Thankfully, Nevill possessed great skill in his craft. His prose lifted a very kitschy, even exploitative premise (a Blair Witch-inspired take on Charles Manson or Jim Jones) into a truly terrifying experience. I sped through this book in less than two days because of how gripped I was. To add to the stellar quality of the prose, Nevill also knew when to build up the tension, when to release it, when to hint at further twists to his mystery, and when to let the reader in on the dramatic irony that our protagonist, Kyle, finds himself oblivious to.
Additionally, I appreciated the realism in a lot of these characters, especially Max and Kyle. They were flawed but understandable, and even when I despised them, I still needed to know what was going to happen to them. Nevill’s skill with dialogue also kept side characters interactive and interesting instead of flat pivots for the plot. Every interviewee felt like a person that I think could exist, and, thankfully, the trauma of the victims in the cult was fleshed out and made incredibly important to the story.
Like most good authors, Nevill knew how to blend his themes with the research and the storytelling potential of his monsters (for yes, this book does feature some monsters). Specifically in this book, I often felt like Sister Katherine’s cult showed an amazing example of the lasting effects of trauma and how that damage can even spread to the people surrounding the event. This worked especially well with how the monsters often show up at the characters’ most vulnerable and how well they are tied to the villain’s malice. These monsters often felt like the worst qualities of greed and authoritarianism in a very familiar, creepy form.

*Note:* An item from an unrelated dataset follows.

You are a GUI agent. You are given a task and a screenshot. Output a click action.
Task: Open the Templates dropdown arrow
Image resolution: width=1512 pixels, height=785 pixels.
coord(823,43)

The book also featured a compelling mix of influences that worked incredibly well together. At one angle was the found-footage element, which personally I wish was explored or delved into a little more. This found-footage element mixed itself with the very real phenomenon of the cult boom in the sixties and seventies in the United States which provides an excruciatingly real mood. I knew from the way Nevill wrote the interview segments and the descriptions of the cult’s activities that extensive research went into the book. Personally, I also appreciated that I never felt like he was exploiting that material to rake in scares. Instead, he kept using it to explore the protagonist’s motivations and to sort of ask questions to those of us who do make content centered around true crime and who seek to make art founded upon another person’s worst experiences.
Nevill also added an unexpected influence from depictions of Central European Renaissance art. Specifically, the designs of the monster reminded me especially of Bosch and Brueghel, the sorts of emaciated wraiths you’d find in paintings depicting the Black Death or the creative expressions of the Christian Hell that would later inspire the Surrealist movement. One chapter in the novel even took Kyle to Belgium, making the artistic influence pretty blatant.

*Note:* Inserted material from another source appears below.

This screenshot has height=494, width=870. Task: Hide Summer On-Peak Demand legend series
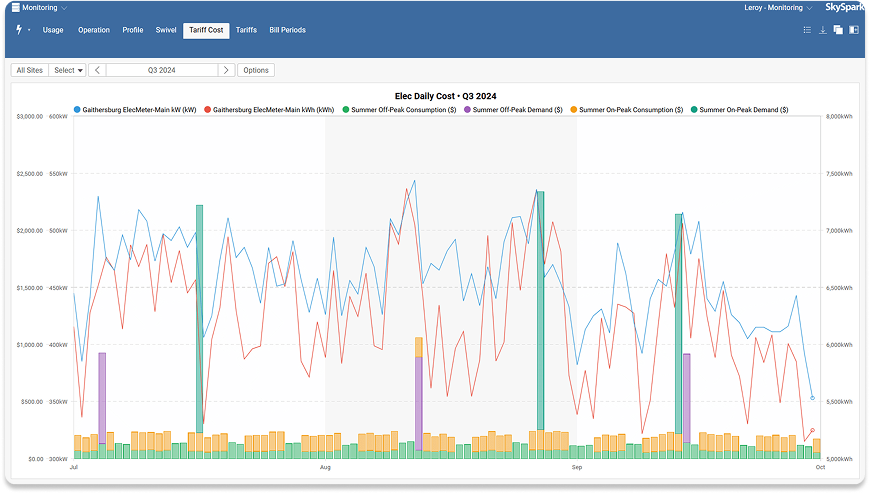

With all these amazing qualities in mind, then, why was this a mixed bag?
For one thing, the last third of the book took a dive in quality for me. Nevill simply gave me too much information about the monsters, how they could be defeated, and how they worked. They became way less terrifying when that happened. Additionally, the climax turned the novel more into an action horror film in a way that was not expected and also would not fit with the rest of the book’s atmosphere. How can a book that so carefully explored trauma in a cult turn into an American stereotype uttering “Oora!” as he unloads his pistol?

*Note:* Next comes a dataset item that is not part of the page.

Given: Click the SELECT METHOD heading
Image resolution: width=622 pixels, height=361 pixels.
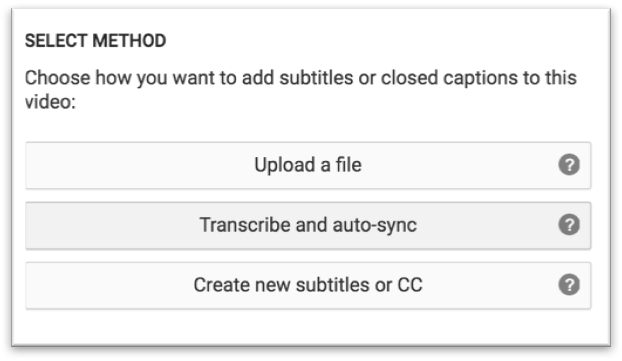Looking at the screenshot, I should (x=96, y=41).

I also found Nevill’s perspective on women in the book as odd. Not as characters. His female characters, in fact, were great. However, the prose descriptions of them tended to save a line or a phrase to determine whether they were attractive or not. One character, who only shows up in one scene, was described as “plump but in a sexy way,” for example.
What does that even mean? Why do I need to know that Kyle finds her hot?
This also came into play with a survivor of the cult and the cult leader herself. A few paragraphs took the time to detail how the survivor was gorgeous and everywhere in the news and celebrity rags in order to highlight her “decline” as she aged and trauma took its toll. I never really saw this with the male survivors of the cult, either, just the female ones.
With Sister Katherine, I especially didn’t like how her fatness seemed to provide motivation for her evil? The book mentioned several times that, because she was less attractive, it made her crueler to beautiful women. And, of course, when your cult members are starving, the emphasis was made on how portly she was in comparison. Other male cult leaders were mentioned throughout the book, and, again, they simply were not treated the same way.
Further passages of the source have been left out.